PROBLEM: Return a copy of every line in the data below that contains "heading".

DATA RECORDS:
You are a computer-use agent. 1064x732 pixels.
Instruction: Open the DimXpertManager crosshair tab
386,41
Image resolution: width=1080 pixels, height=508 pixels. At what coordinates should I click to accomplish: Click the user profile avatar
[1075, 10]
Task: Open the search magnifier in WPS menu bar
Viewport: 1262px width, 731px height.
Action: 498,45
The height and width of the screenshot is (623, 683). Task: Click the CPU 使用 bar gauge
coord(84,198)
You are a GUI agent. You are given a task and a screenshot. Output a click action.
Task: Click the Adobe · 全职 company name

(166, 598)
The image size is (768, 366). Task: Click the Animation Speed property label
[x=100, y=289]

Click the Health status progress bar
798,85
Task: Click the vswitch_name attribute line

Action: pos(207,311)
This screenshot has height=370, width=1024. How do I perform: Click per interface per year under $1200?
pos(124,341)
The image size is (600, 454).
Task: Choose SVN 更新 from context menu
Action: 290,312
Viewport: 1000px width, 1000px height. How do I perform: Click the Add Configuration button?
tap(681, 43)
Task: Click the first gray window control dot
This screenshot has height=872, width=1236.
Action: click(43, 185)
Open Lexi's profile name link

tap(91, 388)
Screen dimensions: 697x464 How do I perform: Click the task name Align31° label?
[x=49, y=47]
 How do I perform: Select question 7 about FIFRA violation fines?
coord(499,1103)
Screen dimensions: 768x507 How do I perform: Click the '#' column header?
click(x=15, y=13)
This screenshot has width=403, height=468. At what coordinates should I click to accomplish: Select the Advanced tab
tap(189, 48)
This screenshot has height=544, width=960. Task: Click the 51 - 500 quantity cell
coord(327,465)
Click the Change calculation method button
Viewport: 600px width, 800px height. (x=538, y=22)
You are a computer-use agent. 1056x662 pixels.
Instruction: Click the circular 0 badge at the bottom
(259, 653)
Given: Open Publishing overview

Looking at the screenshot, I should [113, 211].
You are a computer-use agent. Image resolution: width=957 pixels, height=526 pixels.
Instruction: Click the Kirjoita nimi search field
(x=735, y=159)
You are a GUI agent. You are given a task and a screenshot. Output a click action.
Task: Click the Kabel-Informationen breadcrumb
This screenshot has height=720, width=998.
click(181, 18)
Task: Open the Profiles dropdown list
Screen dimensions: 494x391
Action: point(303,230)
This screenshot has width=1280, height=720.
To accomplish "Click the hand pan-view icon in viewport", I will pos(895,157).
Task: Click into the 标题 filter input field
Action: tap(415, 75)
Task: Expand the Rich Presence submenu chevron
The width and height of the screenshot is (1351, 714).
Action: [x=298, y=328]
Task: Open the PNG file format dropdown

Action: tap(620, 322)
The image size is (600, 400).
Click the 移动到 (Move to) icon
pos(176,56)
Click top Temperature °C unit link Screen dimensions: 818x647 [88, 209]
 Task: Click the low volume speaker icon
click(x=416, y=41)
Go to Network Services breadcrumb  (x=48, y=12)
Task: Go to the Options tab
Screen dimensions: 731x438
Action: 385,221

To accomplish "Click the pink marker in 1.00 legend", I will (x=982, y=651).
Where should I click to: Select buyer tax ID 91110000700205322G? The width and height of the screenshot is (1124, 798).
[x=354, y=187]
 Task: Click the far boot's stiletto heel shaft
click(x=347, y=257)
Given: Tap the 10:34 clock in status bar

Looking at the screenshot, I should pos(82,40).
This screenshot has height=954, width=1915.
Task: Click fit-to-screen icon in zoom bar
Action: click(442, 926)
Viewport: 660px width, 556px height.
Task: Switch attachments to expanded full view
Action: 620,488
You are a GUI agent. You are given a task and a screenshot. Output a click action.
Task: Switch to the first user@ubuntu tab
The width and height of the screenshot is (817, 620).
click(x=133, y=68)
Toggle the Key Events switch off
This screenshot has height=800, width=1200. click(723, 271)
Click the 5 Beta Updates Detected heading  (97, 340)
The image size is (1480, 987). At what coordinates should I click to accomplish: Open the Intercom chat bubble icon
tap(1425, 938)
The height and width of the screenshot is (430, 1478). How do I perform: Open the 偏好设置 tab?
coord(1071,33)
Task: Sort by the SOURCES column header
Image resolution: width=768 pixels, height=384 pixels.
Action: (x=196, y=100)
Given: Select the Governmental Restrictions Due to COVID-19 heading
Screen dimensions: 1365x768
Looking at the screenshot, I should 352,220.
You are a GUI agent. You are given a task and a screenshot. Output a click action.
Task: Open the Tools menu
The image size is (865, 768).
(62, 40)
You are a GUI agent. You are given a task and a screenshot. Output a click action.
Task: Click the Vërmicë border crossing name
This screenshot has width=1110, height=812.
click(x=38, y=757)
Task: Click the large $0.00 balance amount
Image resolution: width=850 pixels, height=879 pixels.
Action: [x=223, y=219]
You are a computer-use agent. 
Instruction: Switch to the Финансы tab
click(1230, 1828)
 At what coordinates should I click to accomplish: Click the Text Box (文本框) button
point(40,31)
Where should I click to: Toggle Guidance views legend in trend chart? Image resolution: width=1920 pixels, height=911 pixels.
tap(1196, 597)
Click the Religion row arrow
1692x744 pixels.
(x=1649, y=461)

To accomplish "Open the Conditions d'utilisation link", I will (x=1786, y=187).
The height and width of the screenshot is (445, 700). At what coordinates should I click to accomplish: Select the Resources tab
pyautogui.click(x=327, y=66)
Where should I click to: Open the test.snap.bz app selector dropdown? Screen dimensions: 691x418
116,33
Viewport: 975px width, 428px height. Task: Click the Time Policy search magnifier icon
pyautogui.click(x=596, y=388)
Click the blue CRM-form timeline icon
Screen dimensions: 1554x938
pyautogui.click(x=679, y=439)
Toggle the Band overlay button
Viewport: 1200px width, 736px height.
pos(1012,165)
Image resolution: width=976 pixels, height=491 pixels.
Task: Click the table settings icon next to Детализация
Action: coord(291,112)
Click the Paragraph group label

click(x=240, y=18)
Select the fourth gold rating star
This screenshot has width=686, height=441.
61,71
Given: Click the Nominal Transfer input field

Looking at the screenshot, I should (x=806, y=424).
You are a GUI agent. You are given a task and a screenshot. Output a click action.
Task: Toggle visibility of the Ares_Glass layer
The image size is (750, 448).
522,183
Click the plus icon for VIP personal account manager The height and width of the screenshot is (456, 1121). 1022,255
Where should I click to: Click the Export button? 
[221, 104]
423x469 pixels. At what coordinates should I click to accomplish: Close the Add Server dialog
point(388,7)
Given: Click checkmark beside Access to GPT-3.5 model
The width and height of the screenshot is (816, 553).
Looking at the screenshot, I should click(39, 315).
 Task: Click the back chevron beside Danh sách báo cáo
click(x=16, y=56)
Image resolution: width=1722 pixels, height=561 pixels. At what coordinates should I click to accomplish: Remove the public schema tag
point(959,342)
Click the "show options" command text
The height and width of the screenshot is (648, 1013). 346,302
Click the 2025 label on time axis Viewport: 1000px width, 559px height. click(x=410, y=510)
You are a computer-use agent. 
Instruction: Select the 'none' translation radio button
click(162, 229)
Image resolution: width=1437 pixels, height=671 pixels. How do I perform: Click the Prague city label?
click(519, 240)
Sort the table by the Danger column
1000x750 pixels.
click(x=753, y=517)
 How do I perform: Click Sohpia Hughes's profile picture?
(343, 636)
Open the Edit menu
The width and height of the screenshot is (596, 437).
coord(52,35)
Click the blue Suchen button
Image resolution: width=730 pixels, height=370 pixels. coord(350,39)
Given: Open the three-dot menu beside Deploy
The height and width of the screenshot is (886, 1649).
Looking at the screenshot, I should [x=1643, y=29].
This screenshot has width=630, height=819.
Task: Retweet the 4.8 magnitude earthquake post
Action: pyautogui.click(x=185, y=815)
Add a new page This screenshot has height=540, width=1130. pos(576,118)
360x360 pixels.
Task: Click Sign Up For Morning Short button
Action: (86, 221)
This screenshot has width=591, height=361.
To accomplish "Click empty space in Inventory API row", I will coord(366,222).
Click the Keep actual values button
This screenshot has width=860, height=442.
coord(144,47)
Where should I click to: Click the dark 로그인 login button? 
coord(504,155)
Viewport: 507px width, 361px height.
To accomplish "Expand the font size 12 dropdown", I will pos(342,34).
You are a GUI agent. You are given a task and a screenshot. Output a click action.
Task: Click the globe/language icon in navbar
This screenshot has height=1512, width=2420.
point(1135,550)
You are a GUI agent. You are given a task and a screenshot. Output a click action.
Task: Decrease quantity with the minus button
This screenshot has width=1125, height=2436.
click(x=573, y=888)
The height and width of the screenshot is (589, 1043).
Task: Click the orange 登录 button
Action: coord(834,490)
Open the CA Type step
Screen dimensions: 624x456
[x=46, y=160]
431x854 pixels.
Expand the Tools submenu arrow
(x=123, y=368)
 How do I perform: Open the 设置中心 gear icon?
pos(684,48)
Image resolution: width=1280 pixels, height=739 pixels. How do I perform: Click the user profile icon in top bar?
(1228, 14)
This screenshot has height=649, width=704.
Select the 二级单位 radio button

REPLY:
Click the 5 Beta Updates Detected heading  (97, 340)
Given: Select the Governmental Restrictions Due to COVID-19 heading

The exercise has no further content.